Excluding certain items, the company reported adjusted earnings per share of $1.80 for the quarter.
The pharmaceutical giant's revenue rose 8% from the same period a year ago to $11.89 billion.
The increase came from Eliquis and the company's so-called “Growth Portfolio” of drugs, including a cancer drug called Opdivo. But sales were partially offset by leukemia treatment Sprycel, which faces generic competition due to the loss of exclusivity.
The company is preparing to offset the loss of revenue from its best-selling treatments that will lose their market exclusivity, including Eliquis, Opdivo and Revlimid, a blood cancer treatment.
Eliquis sales could also take a hit in 2026, when a new price for the drug goes into effect for certain Medicare patients after negotiations with the federal government. The first round of those price talks, a key provision of President Joe Biden's Inflation Reduction Act, ended in the summer.
Notably, the Food and Drug Administration approved Bristol Myers Squibb's long-awaited schizophrenia drug Cobenfy during the quarter. It is the first new type of treatment for the debilitating, chronic mental disorder in more than seventy years.
Eliquis, new drugs after growth
Eliquis posted revenue of $3 billion this quarter, up 11% from the same period last year. That was more than the $2.84 billion analysts expected, according to StreetAccount estimates.
The blood thinner Bristol Myers shares with Pfizeris expected to lose its market exclusivity in 2028.
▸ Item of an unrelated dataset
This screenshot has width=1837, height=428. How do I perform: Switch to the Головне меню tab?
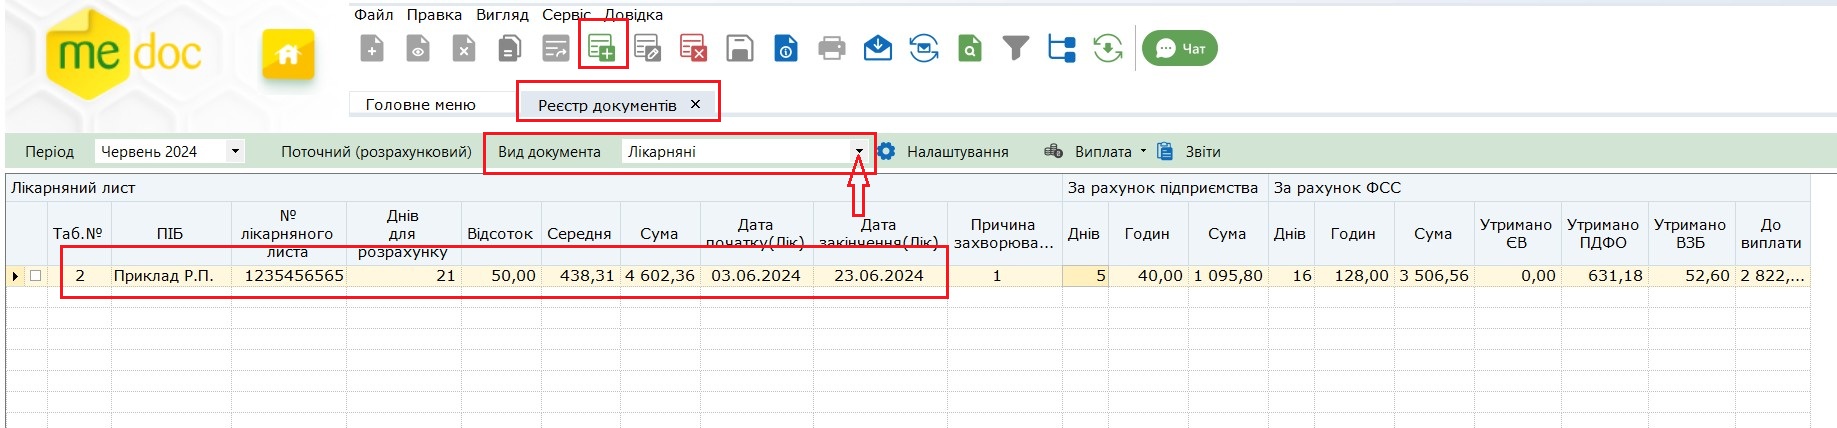tap(420, 105)
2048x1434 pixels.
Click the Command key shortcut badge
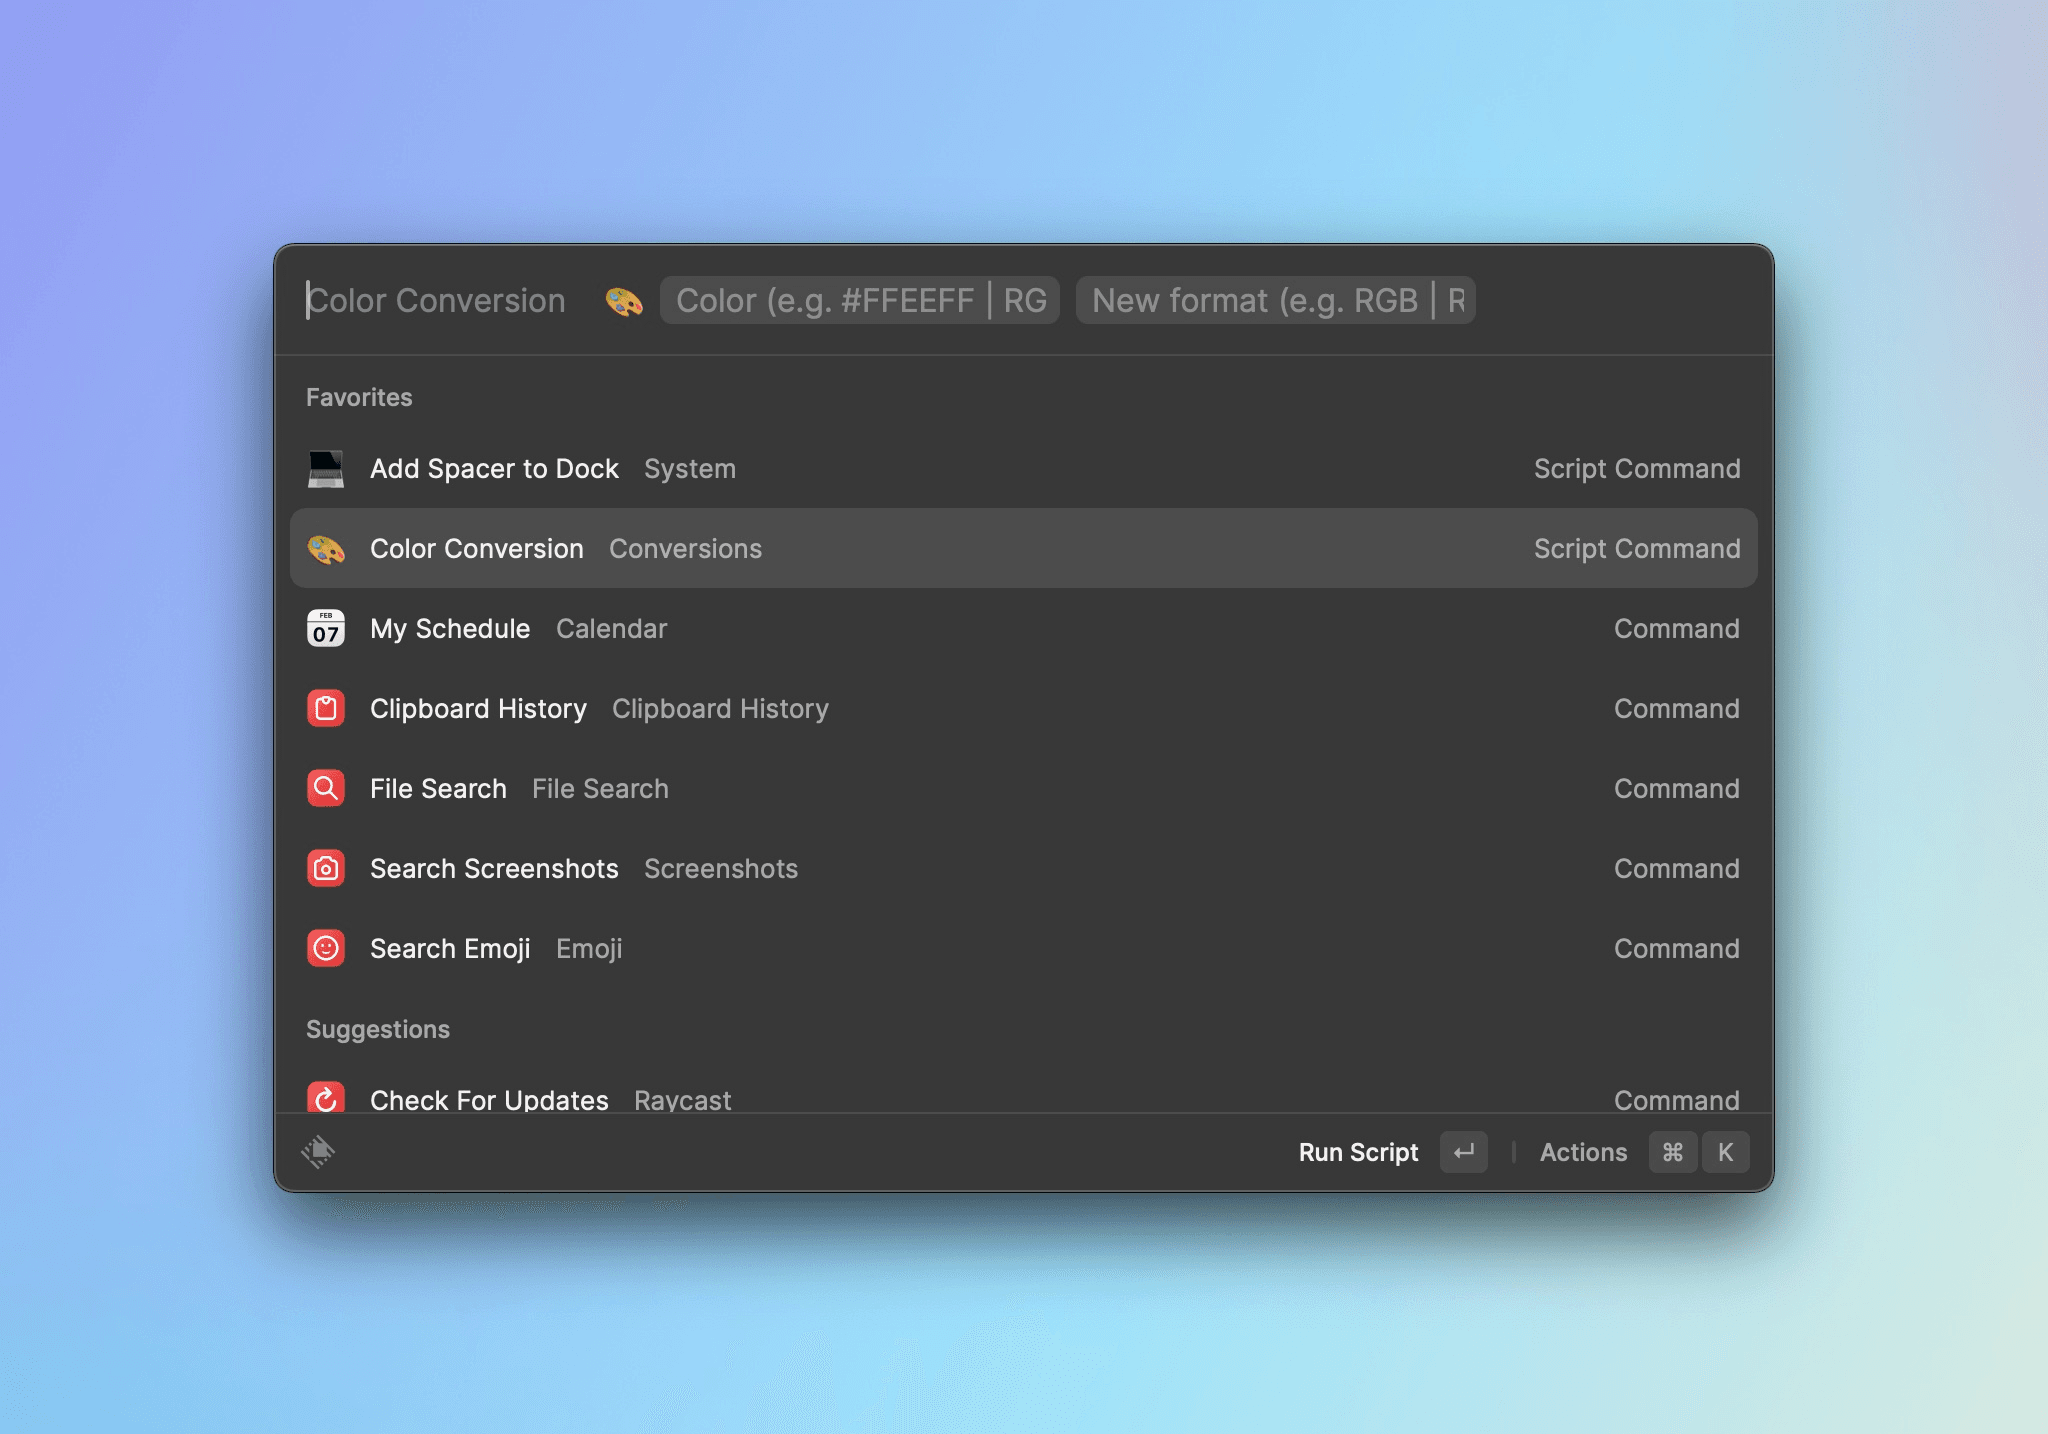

Revlimid generated revenue of $1.41 billion, down 1% from the same period a year ago. That exceeded analysts' revenue expectations of $1.11 billion for the treatment, according to StreetAccount.
Revenue from the company's growth portfolio reached $5.8 billion in the third quarter, up 18% from the same period last year.
That was driven in part by higher demand for anemia drug Reblozyl, which grossed $447 million in the third quarter, up 80% from the same period a year ago. Analysts polled by FactSet had expected the treatment to generate $435 million in revenue.
Advanced melanoma treatment Opdualag, lymphoma treatment Breyanzi and Camzyos, a drug for certain heart conditions, also contributed to growth portfolio sales in the third quarter, according to the company.
Breyanzi and Camzyos posted revenue above analyst expectations, while Opdualag fell below expectations, according to StreetAccount.
Opdivo generated revenue of $2.36 billion in the third quarter, up 4% from the same period a year earlier. That fell below analysts' estimate of $2.41 billion for the quarter, according to StreetAccount.
Meanwhile, Abecma, a cell therapy for a rare blood cancer called multiple myeloma, posted sales of $124 million this quarter. Analysts expected revenue of $110 million.